Deep in a curiosity, I said to Natacha that I wanna taste Fufu. Then we went there, bought it and went home with. I met Franc finally. He’s a nice guy, open-minded and always nice to talk with. We talk about mostly everything that we can share like computer, culture or traveling. That night I posted in CS group of Bordeaux for a coffee the day after. In the morning I got a response from a Cser and then we changed number. I sent her message and we met at Quinconces where there were a lot of carnival rides such as ferris wheel, merry-go-round and jetcoaster. But then again I got a little bit lost until we met in front of La Place de Bourse again. This girl named Farah, she was just awesome. She took me sightseeing the city and explain the brief history at the same time. Bordeaux was once fenced by the great walls and there were some big gates to access the city center. One of them is called Porte de Cailhau. The walls are already crashed but they still keep the gates for the history. There’s a street called Rue Sainte Catherine(St Catherine street) which is said to be the longest shopkeeper street in Europe with approximately 15 km. At the end of this street, there’s this La Place de la Victoire. We can find  here a monument dedicated for wine, only in Bordeaux and in front of this monument, there’s a statue of a big turtle and a little one aside. The turtle is also the symbole of wine itself. Like the grapes he bites in his mouth just like the grapes on Dyosnisos’s(the God of grapes in Greeks Mythology) head. Farah also showed me the traditional market at Place Saint Michel where found the very high tour which people can see from far. We went also to the famous Cathédrale Saint André, located at the Place of Pabelan. After that, we passed in front of Hôtel de Ville(if translated directly will be ‘Hotel of the City’) which is in fact the City Hall.
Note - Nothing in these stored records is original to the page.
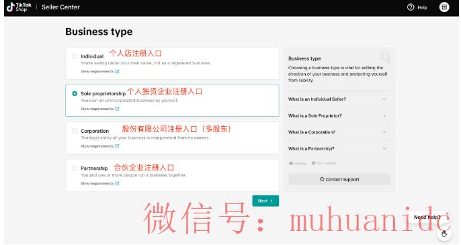Viewport: 461px width, 245px height.
Task: Click external link icon under Individual
Action: [x=118, y=71]
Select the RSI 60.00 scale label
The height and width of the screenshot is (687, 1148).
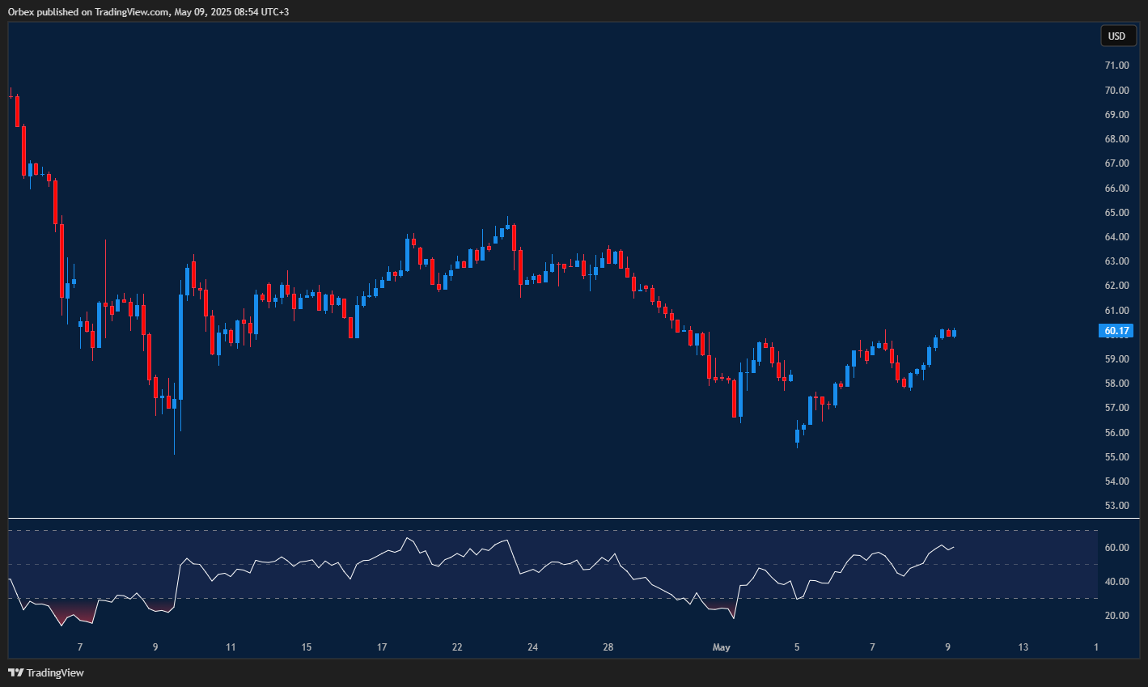tap(1116, 548)
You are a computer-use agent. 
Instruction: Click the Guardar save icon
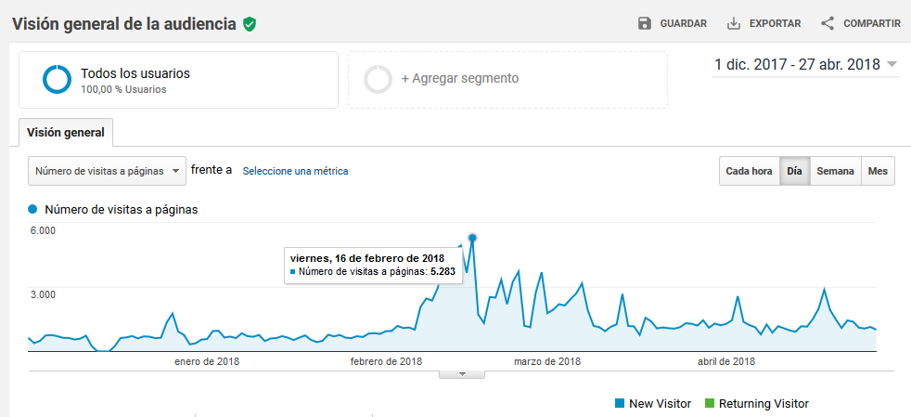[645, 23]
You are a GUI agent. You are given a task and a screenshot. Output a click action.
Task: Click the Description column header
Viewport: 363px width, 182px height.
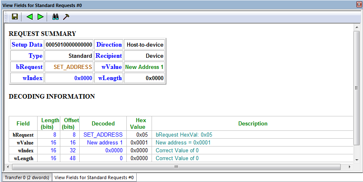[253, 123]
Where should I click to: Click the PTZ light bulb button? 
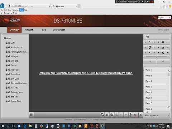[x=150, y=61]
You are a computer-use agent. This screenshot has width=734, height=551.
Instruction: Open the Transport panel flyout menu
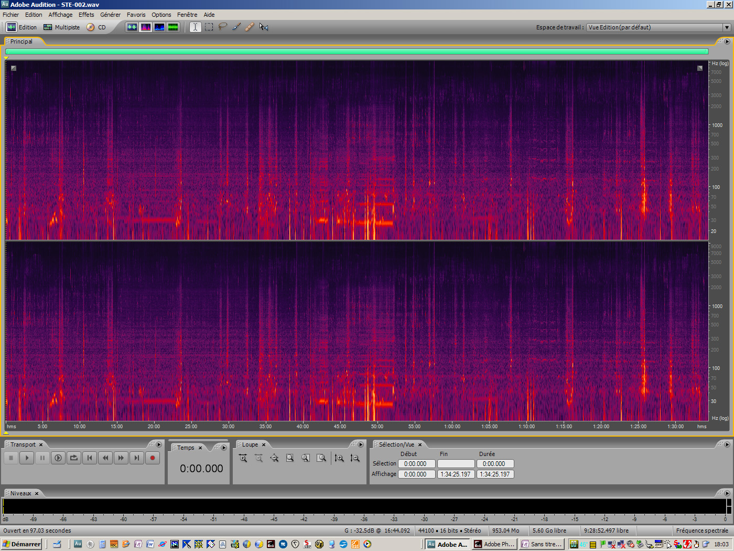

At the end of the day, I continue the sightseeing by myself because Farah had something to do. While waiting for Natacha to dine together, I went to see the Grosse Cloche(the Big Bell) which was created to warn if there’s a fire in the city.
The night we went to the restaurant at Place de la Victoire, called Auguste or usually called Chez Auguste. It’s very famous of its burger, but that night I ordered Steak tartar. I met Simon, a french guy, a couchsurfer whom I met when I did my trip to Bangkok last July. It was so funny that we met again here, in France. Then Natacha introduced me also Fabienne and Manu. It was really fun that night. I left this city the day after. I did my covoiturage with a french woman named Magalie. She was with her two daughters, and there’s another covoitureuse name Iba who’s originally from Lebanon(actually I don’t know exactly the spelling but that’s how it’s pronounced). We had a really good conversation and I’m looking forward to meet them again. I just had a great trip to Bordeaux.